> [Given data]
#####

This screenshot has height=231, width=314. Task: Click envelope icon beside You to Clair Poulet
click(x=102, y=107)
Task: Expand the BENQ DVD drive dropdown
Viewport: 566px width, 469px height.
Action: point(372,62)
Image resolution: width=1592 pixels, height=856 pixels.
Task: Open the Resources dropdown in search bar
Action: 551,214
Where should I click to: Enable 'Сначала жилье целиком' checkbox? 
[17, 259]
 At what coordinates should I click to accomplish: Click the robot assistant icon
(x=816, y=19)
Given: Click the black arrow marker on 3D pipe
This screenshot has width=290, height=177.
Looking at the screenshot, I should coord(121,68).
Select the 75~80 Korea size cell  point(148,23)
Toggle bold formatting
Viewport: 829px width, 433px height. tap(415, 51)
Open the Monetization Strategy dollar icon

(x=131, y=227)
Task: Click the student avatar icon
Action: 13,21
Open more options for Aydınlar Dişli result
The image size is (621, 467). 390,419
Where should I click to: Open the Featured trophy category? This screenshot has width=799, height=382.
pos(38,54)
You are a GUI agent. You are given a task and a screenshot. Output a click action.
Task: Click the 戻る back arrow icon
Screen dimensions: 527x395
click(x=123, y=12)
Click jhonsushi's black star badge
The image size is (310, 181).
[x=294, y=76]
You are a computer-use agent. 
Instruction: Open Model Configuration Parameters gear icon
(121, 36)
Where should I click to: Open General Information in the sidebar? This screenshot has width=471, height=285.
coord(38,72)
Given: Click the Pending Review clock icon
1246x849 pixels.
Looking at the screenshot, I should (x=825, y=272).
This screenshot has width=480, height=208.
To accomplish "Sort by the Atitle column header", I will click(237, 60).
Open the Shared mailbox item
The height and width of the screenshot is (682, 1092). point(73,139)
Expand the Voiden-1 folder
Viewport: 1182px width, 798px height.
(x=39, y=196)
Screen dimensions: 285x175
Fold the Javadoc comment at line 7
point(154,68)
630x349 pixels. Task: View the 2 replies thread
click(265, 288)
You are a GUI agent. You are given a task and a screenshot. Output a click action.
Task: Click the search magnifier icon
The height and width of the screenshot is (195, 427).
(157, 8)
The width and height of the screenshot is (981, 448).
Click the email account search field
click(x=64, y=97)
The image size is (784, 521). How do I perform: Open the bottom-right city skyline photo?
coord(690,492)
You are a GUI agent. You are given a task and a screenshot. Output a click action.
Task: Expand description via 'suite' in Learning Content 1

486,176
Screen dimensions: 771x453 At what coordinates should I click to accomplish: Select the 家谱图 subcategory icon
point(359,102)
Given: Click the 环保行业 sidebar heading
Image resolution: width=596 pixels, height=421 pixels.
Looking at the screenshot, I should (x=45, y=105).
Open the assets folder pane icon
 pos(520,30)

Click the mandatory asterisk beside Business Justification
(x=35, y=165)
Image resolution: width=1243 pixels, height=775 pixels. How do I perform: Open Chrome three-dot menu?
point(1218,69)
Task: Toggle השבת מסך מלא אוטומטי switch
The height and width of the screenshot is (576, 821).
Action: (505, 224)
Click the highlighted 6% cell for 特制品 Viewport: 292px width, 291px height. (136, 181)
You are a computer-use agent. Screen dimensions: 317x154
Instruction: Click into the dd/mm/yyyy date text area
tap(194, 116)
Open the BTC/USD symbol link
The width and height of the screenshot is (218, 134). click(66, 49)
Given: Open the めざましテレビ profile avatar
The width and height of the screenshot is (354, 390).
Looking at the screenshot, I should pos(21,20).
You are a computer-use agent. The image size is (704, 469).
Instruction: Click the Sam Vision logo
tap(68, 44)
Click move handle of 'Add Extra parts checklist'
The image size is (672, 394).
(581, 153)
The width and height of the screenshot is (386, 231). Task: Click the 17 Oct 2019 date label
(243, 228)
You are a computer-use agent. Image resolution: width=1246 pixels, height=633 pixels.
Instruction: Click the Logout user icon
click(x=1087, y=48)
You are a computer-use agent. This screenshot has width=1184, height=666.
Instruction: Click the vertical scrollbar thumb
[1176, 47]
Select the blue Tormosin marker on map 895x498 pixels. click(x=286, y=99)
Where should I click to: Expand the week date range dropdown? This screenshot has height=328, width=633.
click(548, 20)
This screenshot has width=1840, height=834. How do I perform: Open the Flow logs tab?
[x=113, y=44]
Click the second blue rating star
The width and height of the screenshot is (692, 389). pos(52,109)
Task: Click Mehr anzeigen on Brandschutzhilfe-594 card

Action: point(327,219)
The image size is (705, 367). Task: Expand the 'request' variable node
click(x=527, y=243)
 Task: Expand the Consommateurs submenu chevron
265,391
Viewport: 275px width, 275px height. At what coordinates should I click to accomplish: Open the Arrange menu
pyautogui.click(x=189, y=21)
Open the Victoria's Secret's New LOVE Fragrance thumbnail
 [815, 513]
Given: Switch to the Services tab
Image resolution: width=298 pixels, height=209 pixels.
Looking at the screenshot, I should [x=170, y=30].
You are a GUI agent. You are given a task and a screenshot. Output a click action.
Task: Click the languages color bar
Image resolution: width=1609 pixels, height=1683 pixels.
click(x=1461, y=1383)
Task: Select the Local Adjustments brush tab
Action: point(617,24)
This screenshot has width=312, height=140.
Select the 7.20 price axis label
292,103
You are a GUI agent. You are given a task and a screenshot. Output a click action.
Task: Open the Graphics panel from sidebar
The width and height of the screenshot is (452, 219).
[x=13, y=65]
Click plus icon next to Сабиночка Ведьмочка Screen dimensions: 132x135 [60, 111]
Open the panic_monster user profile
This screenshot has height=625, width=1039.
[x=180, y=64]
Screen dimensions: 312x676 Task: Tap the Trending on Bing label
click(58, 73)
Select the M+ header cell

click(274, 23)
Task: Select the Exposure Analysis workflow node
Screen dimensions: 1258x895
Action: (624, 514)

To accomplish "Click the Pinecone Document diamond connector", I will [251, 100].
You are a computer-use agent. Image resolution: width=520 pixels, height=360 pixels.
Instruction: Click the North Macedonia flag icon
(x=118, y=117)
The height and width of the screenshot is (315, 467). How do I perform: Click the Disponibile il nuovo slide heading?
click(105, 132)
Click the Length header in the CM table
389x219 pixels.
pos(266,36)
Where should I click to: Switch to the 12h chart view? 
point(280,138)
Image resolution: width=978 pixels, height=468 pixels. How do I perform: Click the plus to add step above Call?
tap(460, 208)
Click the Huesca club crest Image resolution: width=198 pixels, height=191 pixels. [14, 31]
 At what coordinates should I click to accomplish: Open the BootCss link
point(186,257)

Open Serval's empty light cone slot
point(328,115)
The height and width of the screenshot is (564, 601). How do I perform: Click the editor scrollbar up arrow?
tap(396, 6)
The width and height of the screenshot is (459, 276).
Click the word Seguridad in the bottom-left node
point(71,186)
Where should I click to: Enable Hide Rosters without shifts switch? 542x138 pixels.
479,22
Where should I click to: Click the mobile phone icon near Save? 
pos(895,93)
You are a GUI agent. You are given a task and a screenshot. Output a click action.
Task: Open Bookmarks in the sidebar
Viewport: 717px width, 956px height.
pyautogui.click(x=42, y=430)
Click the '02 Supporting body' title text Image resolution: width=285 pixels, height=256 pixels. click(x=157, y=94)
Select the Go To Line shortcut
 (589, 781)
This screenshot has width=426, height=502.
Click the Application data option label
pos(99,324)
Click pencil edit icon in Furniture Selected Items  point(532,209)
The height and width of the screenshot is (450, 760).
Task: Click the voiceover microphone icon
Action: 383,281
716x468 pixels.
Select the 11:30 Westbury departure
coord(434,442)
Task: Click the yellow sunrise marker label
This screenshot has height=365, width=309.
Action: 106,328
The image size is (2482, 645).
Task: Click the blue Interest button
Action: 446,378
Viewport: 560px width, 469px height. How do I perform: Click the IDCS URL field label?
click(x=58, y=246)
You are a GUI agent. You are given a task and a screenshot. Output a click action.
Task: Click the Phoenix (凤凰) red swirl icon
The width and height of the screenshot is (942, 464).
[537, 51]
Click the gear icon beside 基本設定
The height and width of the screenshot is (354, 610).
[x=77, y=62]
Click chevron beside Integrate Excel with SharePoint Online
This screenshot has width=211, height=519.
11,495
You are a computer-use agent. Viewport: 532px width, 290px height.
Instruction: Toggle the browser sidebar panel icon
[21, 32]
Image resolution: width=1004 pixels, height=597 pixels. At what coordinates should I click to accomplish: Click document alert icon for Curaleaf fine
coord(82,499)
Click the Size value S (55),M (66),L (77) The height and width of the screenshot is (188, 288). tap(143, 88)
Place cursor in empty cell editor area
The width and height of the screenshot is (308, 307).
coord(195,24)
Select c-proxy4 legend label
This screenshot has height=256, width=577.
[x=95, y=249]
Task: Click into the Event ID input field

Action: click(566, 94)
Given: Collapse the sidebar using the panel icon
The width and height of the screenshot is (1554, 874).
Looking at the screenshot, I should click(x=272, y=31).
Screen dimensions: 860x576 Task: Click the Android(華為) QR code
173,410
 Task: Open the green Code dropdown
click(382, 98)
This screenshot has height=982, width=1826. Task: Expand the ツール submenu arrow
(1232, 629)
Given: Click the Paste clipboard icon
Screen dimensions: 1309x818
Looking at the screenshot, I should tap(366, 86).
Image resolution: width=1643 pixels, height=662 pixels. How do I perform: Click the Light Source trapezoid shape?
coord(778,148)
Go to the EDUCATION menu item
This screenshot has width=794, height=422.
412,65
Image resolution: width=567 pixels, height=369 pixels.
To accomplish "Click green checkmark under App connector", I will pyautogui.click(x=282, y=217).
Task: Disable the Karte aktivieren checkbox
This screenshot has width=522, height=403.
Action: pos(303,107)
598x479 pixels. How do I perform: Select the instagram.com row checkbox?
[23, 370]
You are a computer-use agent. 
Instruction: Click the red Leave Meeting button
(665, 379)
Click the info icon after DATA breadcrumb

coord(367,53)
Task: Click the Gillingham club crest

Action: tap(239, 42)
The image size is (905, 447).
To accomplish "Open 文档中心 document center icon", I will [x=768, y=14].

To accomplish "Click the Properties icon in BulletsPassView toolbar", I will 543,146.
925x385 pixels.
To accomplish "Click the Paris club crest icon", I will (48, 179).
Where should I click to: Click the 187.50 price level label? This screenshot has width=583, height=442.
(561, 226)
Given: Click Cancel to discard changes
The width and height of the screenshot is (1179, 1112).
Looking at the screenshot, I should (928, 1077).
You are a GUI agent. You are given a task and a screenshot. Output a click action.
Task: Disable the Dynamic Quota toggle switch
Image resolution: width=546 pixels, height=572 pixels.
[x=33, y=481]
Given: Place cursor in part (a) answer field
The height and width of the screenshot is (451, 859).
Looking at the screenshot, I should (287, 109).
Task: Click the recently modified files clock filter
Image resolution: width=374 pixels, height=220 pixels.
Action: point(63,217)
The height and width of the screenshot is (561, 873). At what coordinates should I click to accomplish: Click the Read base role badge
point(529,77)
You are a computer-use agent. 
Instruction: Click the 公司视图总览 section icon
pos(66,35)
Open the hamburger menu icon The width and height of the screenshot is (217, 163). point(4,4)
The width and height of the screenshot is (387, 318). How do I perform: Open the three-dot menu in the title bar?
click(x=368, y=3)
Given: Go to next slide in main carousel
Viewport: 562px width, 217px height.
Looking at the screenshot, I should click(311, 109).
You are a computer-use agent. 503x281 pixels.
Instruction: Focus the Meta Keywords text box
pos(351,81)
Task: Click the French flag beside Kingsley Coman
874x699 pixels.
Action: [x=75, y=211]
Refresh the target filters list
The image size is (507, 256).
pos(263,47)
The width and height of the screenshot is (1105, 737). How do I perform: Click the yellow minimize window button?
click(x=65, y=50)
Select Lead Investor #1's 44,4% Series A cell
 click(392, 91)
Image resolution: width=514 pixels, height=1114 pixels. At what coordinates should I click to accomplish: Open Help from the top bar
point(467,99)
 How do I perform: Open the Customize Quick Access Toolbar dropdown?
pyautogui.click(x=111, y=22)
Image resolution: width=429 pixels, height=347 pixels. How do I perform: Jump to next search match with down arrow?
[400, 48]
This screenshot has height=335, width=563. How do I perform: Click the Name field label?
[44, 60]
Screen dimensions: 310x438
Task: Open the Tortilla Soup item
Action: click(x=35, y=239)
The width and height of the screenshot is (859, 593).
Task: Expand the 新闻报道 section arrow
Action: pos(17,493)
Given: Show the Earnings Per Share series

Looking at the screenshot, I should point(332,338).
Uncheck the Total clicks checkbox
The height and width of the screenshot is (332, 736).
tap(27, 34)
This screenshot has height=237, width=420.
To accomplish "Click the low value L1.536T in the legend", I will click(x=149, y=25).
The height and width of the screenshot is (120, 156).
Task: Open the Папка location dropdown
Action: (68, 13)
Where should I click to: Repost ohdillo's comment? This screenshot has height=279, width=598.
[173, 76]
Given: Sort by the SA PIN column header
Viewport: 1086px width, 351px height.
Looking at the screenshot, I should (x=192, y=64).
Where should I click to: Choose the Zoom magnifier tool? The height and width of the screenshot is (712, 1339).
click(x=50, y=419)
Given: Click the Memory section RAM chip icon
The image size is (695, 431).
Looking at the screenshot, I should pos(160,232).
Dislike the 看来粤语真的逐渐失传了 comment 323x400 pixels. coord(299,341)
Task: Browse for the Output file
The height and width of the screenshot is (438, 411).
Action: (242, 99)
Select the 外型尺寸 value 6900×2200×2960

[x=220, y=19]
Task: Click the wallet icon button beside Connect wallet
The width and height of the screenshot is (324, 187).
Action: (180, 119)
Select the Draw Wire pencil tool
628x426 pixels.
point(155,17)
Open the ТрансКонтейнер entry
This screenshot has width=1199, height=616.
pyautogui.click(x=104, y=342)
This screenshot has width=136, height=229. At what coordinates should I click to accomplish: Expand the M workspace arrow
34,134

#####

> [To do]
Find the string "marker" in the listing and return every line that holds it.

> [Task solution]
Given: Click the black arrow marker on 3D pipe
Select the blue Tormosin marker on map 895x498 pixels. click(x=286, y=99)
Task: Click the yellow sunrise marker label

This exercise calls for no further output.